- Instructions for the task
Could you filter the records below and keep only the lines with the word "agent"?

- Dataset content
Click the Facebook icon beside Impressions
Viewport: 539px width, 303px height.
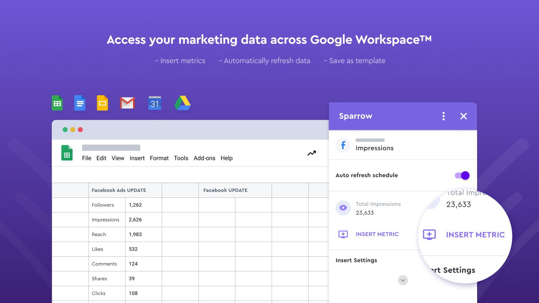[x=343, y=145]
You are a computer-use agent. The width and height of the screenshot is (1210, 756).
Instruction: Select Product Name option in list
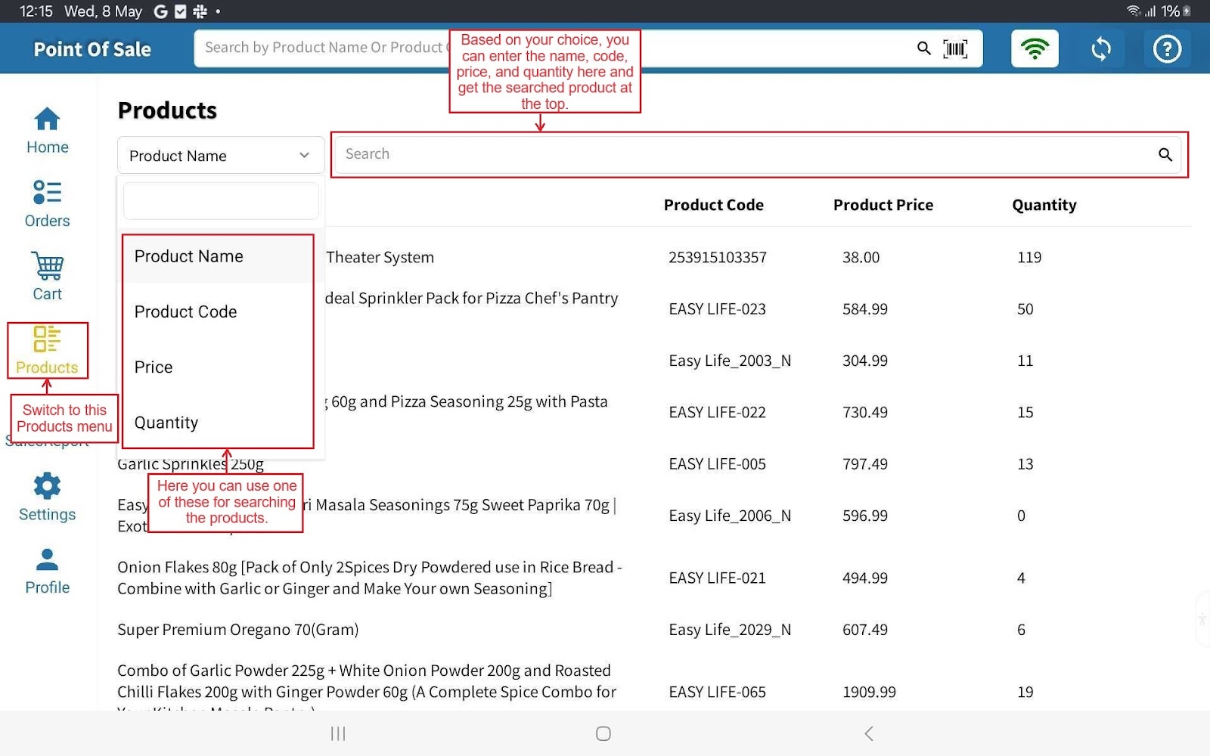coord(189,256)
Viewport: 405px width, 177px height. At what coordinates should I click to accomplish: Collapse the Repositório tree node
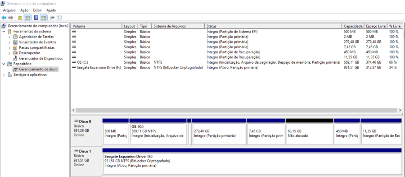[x=4, y=64]
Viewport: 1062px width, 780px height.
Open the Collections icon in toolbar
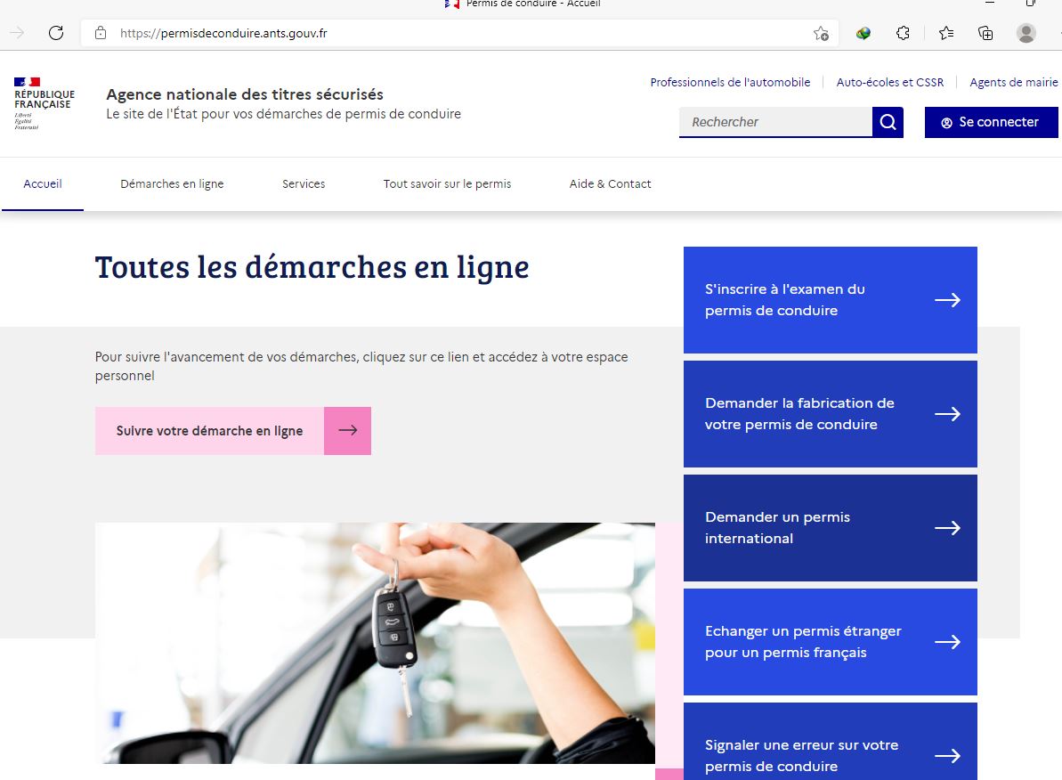point(985,33)
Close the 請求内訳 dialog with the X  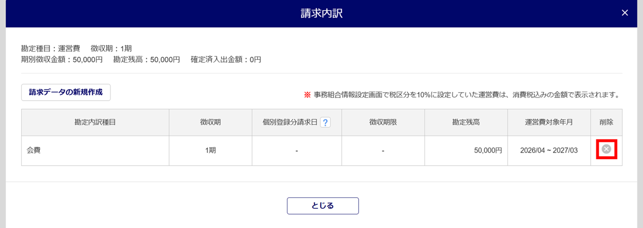pos(625,13)
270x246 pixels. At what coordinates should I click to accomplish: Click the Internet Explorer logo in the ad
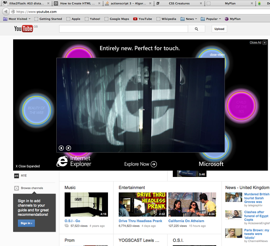[62, 161]
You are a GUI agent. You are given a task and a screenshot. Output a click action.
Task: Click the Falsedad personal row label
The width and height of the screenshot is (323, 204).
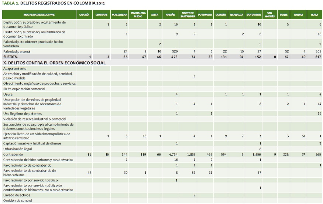(x=17, y=51)
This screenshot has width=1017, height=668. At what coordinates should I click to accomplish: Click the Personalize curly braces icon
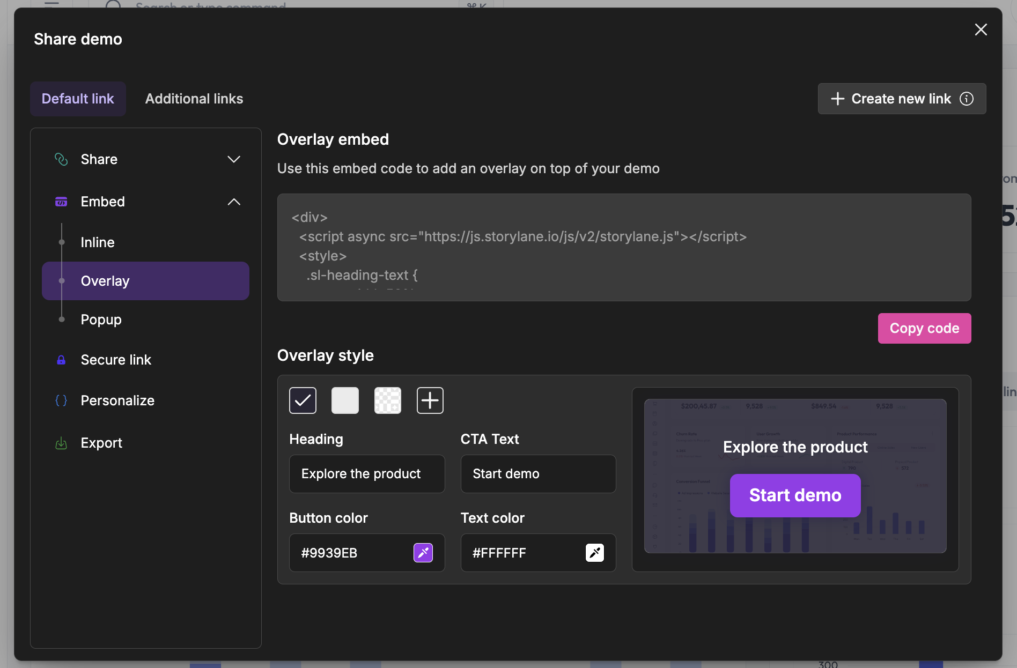point(61,400)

- Answer for this exercise
You are a computer-use agent. The width and height of the screenshot is (1210, 756).
You are a GUI agent. You are given a task and a screenshot. Output a click action.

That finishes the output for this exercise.